6.  Non-Employee Director Options
    -----------------------------
       (a)  Each non-employee Director of Household will be granted
an option for 1,500 shares of Household Common Stock on the date
of each Annual Meeting of Stockholders at which such Director is
elected to the Board of Directors, beginning with the 1997 Annual
Meeting of Stockholders.  The Committee will have no discretion
to select which non-employee Directors will be granted options or
to determine the number of
option shares, price, vesting schedule or any other term of the
options granted to non-employee Directors.  All options granted
to non-employee Directors will be non-qualified stock options.

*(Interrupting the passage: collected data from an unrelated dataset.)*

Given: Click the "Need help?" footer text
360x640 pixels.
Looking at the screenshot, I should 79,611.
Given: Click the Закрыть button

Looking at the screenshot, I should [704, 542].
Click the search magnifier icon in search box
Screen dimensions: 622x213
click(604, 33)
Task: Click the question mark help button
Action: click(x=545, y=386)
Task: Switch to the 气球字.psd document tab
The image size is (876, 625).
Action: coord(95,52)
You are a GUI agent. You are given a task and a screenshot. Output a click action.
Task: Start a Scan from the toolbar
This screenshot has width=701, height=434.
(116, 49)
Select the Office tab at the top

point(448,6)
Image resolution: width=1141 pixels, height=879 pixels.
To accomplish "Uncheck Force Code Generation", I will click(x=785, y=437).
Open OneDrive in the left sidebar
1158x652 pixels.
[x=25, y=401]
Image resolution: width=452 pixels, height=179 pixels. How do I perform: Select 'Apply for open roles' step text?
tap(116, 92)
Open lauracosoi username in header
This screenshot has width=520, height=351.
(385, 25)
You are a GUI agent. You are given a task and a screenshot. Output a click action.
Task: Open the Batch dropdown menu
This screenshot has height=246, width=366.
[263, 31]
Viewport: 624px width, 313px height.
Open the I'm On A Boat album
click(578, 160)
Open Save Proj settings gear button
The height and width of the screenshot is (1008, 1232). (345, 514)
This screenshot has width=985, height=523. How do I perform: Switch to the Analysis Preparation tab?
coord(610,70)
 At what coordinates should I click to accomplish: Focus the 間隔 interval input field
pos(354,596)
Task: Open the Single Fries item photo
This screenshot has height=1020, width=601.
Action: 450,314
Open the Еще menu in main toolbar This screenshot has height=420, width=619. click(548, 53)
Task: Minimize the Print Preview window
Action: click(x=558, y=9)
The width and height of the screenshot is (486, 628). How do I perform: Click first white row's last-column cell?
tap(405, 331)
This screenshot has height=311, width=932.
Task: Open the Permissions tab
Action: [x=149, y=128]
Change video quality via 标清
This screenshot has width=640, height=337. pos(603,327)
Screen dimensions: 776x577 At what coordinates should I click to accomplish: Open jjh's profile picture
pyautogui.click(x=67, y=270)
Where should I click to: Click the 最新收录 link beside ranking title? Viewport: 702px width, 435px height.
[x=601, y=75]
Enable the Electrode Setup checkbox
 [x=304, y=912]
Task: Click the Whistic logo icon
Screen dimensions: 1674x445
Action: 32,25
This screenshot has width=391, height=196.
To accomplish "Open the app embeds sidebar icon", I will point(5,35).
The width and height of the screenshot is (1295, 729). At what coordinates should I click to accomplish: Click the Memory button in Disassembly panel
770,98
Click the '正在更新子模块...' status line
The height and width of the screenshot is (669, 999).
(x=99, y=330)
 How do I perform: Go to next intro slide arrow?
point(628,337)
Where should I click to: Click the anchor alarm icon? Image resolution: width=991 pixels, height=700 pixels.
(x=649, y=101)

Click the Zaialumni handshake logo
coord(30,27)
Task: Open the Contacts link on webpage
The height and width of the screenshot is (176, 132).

       (b)  The per share purchase price of Common Stock which may
be acquired pursuant to a non-employee Director option shall
be 100% of the fair market value of one share of Common Stock on
the date the option is granted.  For purposes of establishing the
fair market value of Household's Common Stock on any day under
Section 6 of this Plan, such value shall be the average of the
highest and lowest sales prices per share of the Common Stock as
reported in the NYSE-Composite Transactions in The Wall Street
Journal for such date.  However, if the NYSE is not open for
trading on a given day, the fair market value will be the average
of the highest and lowest sales prices per share on the next
succeeding business day.

       (c)  Subject to Section 11 of this Plan, each option granted
to a non-employee Director vests and shall be fully exercisable
beginning six months from the date the option was granted.  Each
such option expires ten years and one day from the date of the
grant.  However, if a non-employee Director ceases to be a
Director of Household, outstanding vested options are exercisable
as follows:

             (i)  in the event service on the Board of Directors
       terminates due to permanent and total disability,
       outstanding options may be exercised within twelve months
       following the date such service terminates or prior to the
       expiration of the outstanding options, whichever period is
       shorter;

             (ii)  in the event of death of a non-employee Director
       whether during service as a Director of Household or after
       ceasing such service, outstanding options may be exercised<PAGE>
<PAGE> 7
       by the executor, administrator, or other personal
       representative of such Director within twelve months after
       the death of the Director or prior to the expiration of the
       outstanding options, whichever period is longer;

             (iii)  in the event a non-employee Director's service
       on the Board of Directors terminates because such Director
       has reached the mandatory retirement age of 70 (or age 72 if
       a Director was serving on the Board as of January 1, 1989)
       or if a non-employee Director retires from the Board prior
       to reaching the mandatory retirement age but after having
       served on the Board of Directors continuously for at least
       fifteen years, outstanding options may be exercised at any
       time prior to the expiration of the outstanding options; and

             (iv)  in the event service on the Board of Directors
       terminates other than as set forth in subsections (i),
       (ii) or (iii) above, outstanding options may be exercised
       within three months following the date such service
       terminates or prior to the expiration of the outstanding
       options, whichever period is shorter.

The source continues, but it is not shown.